2. Duration — Three elderly people will die faster and experience less pain then mother.
3. Certainty — There is a 5% chance that the mother survives, whereas there is 0% chance the three elderly people survive.
4. Propinquity — unnecessary as its immediate either way.
5. Fecundity — unnecessary as this only results in pain.
6. Purity — The three elderly people have no family, and are all terminally ill, their death would cause 80% overall less displeasure then the death of the mother, based on her Facebook profile in which she has 1,000 friends, and a large family, who actively comment on her posts.
7. Extent — Three people in one situation whereas only one in another.
While it would be unlikely for this situation to arise, the computer system could still quickly skim through all of the data in both situations, and based on a series of criterion, such as these, could determine the overall amount of pleasure or pain each situation may cause. Based on the information provided, it would likely deem the killing of three people as apposed to one the more morally justified action, as while more people are killed by remaining straight, the mother has more dependants, and a larger social network, therefore the pain felt, would be much more far reaching. Although this would all depend on the weight, or importance attributed to each factor.

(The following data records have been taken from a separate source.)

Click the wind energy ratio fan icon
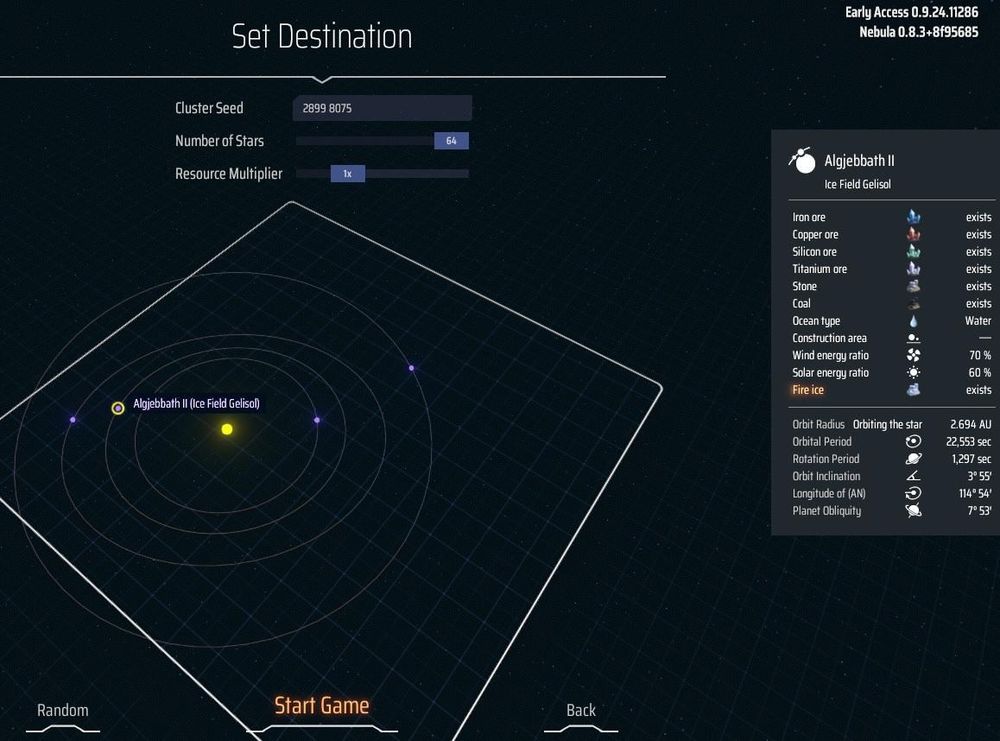1000x741 pixels. tap(913, 355)
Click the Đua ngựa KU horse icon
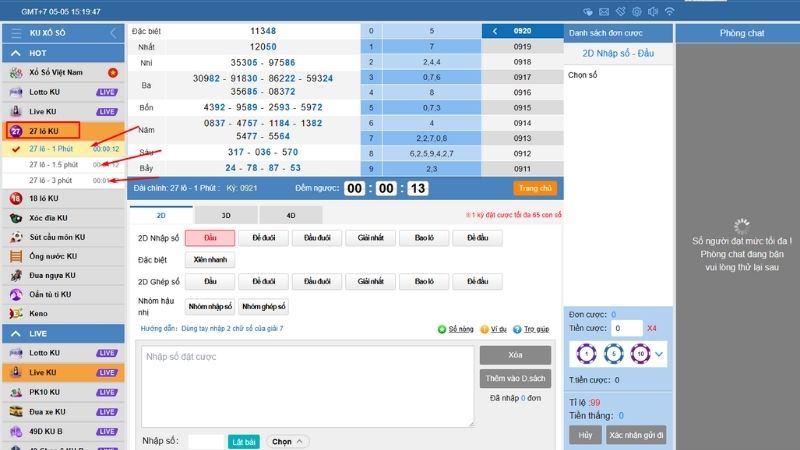 pos(16,275)
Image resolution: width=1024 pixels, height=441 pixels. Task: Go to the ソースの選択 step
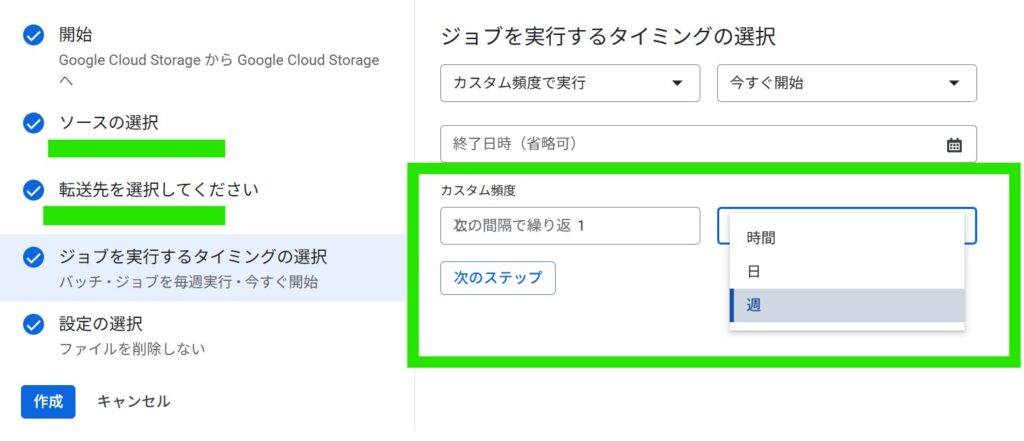tap(108, 123)
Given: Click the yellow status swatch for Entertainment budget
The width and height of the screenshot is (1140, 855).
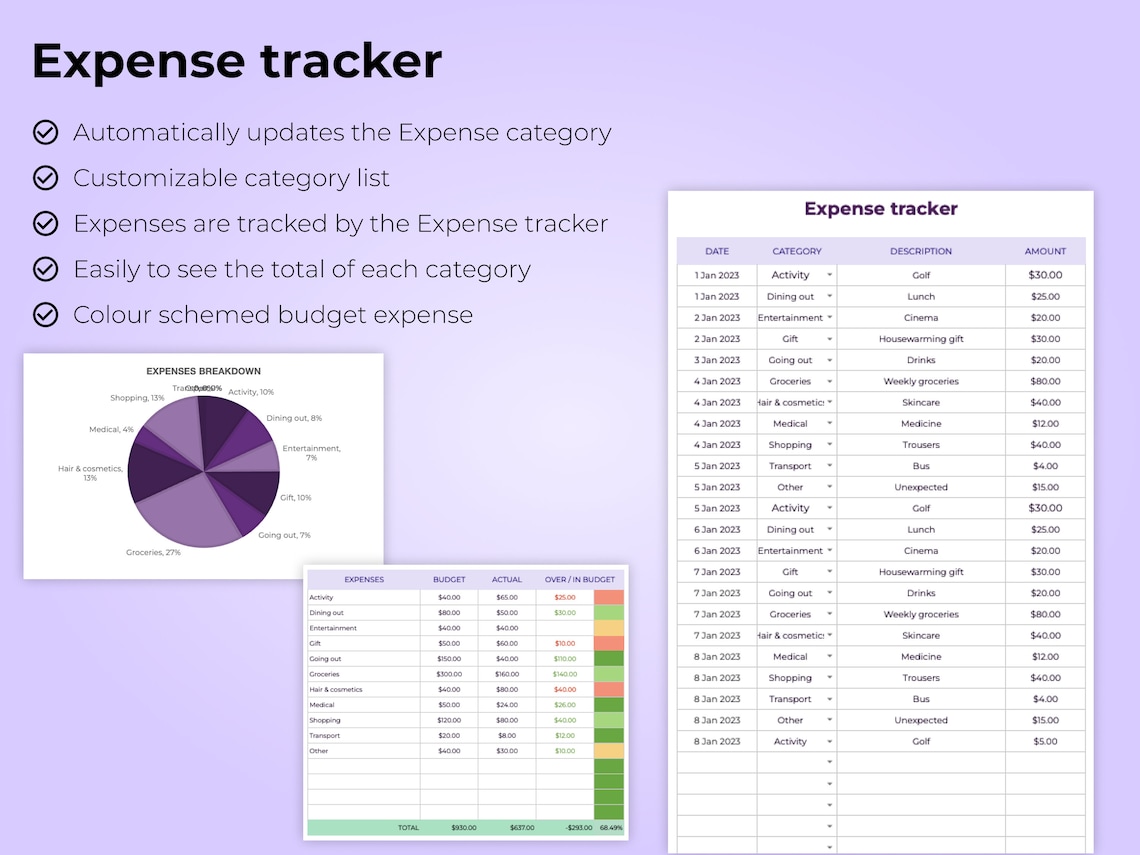Looking at the screenshot, I should click(x=609, y=627).
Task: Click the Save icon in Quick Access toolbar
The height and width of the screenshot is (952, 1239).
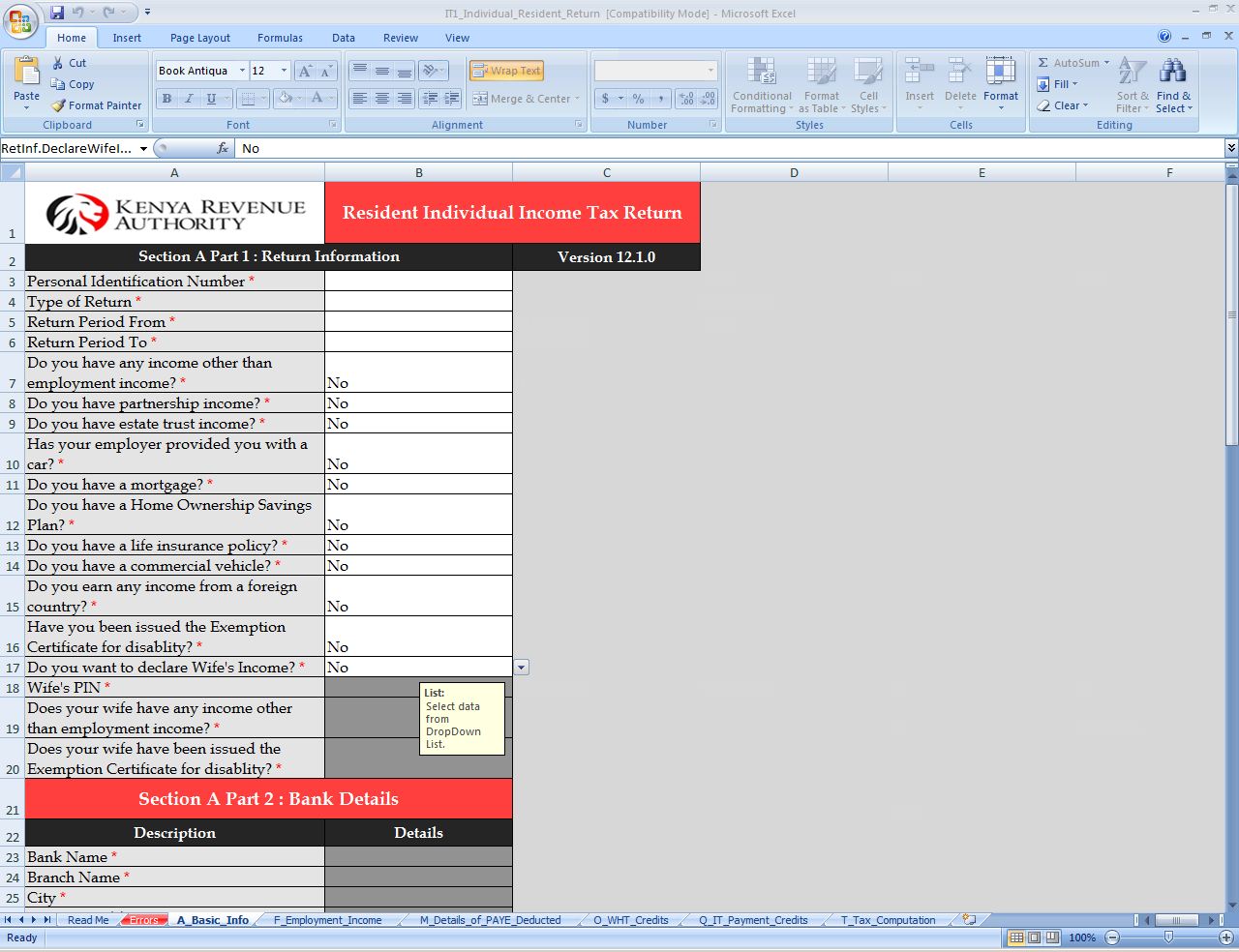Action: pos(57,13)
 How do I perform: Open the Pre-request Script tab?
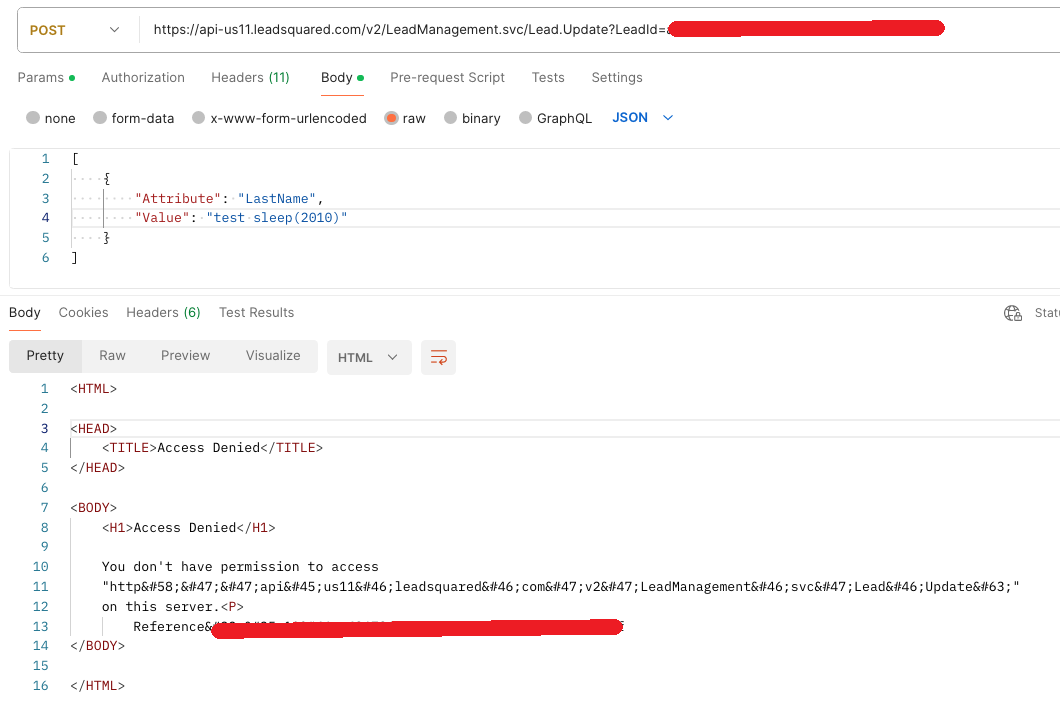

Though, how can this normative ethical theory be decided upon? There are many issues with Utilitarianism, for example, if there was situation in which five bullies were beating up on one person, and deriving pleasure from it, then Utilitarianism would justify this action, as the amount of pleasure is greater as 5 people are enjoying it, as compared to one not enjoying it.

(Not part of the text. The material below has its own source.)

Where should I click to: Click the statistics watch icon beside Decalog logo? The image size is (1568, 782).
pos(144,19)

Similar issues arise in politics, in which a certain political ideal may be valid in many ways, although it may have its limitation in others.

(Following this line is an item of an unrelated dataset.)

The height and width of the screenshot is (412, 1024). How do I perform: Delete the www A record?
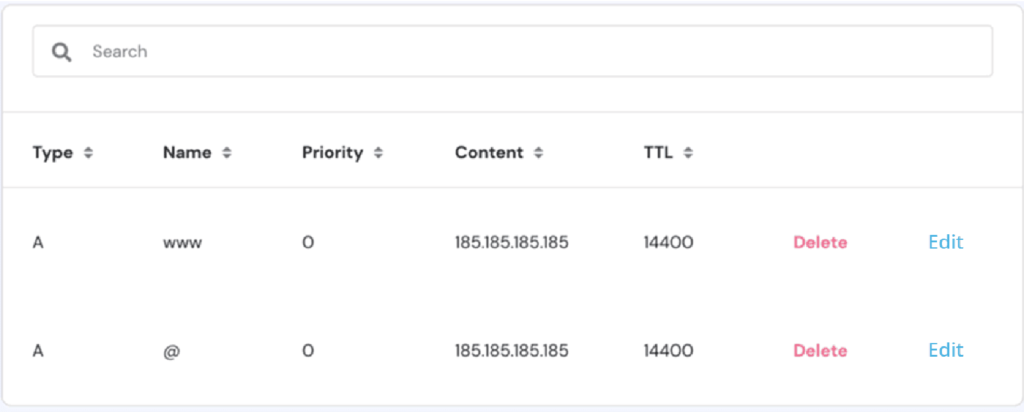pos(820,243)
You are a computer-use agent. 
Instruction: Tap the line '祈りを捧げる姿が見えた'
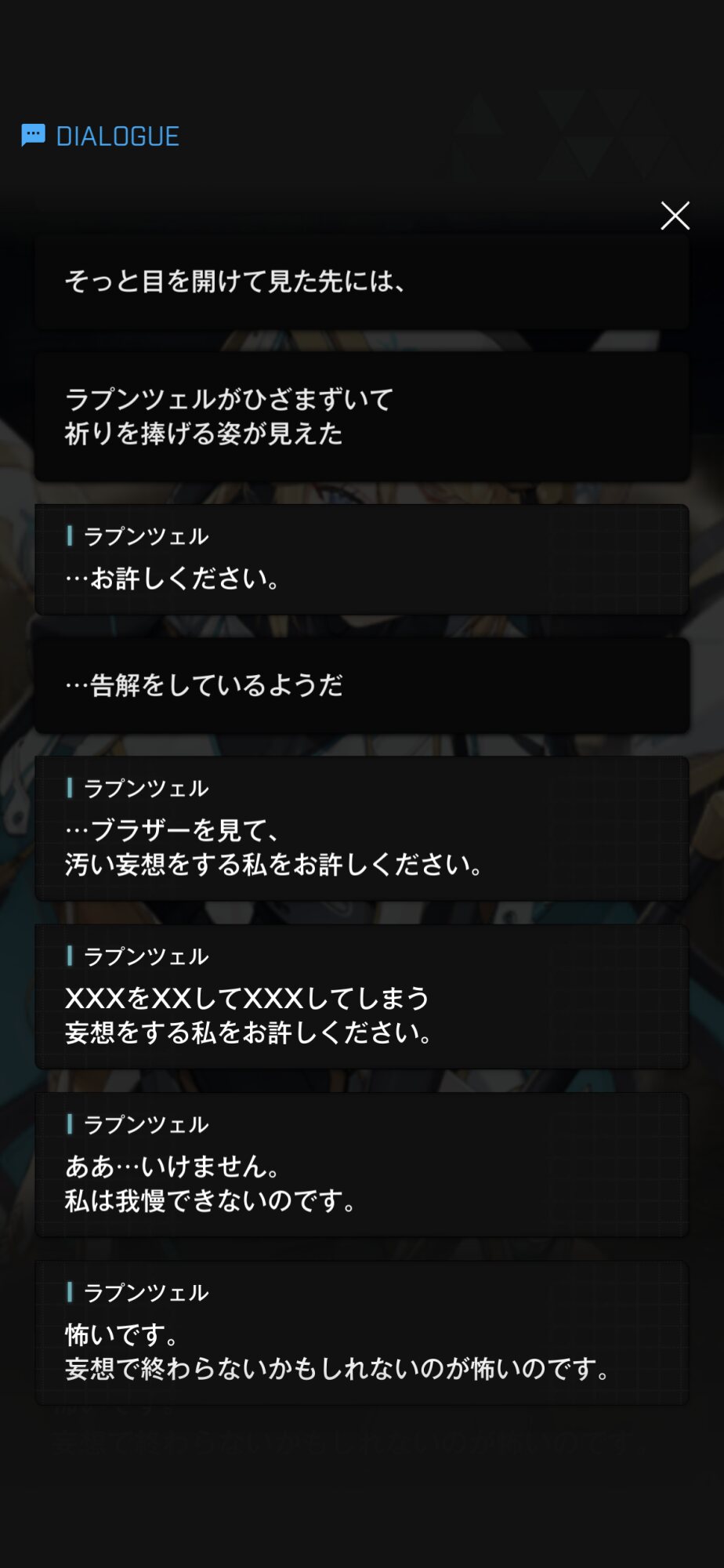204,434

The way society deals with this dilemma is through democracy, and allowing the public to vote.
Therefore, could we implement some sort of democratic system in ethical decision making? In which people vote on which normative ethical theory they want a certain technology to be based upon? A website could present an array of different ethical theories, such as virtue ethics, utilitarianism, deontology, etc (other normative ethical theories comparable to utilitarianism). And these normative ethical theories could be presented with their corresponding computer codes, and then the public could be allowed to vote and decide which one self-driving cars, for example, should rely on? This would at very least allow companies such as Tesla to justify a car killing three elderly people with terminal illnesses, as opposed to moving out the way and killing a mother of five, as it simply provides a greater amount of pleasure to a greater number of people.
Let us consider that if Hume’s calculus was deemed to be correct, and if voters decided that this was the moral theory by which they would want Artificial life to base its decisions upon, one could theoretically program Hume’s hedonic calculus into all aspects of artificial life, ranging from self-driving cars taking actions that provide the greatest pleasure, to artificial life in medicine. For example, a hospital with minimal resources, pulling the plug one dying person in order to transfer the medicine to another person with more friends and family.
The basic premise of providing the greatest pleasure to the greatest amount could be applied to all developments in artificial intelligence. Although this may result in a horrifying dystopia in which people are given a right to life equal to their online popularity.
Today, many ethical theories greatest restrictions are their impracticality, but if we are able to make them practical, through robots that can consider enormous data sets and algorithms in milliseconds, how will ethics role in society change?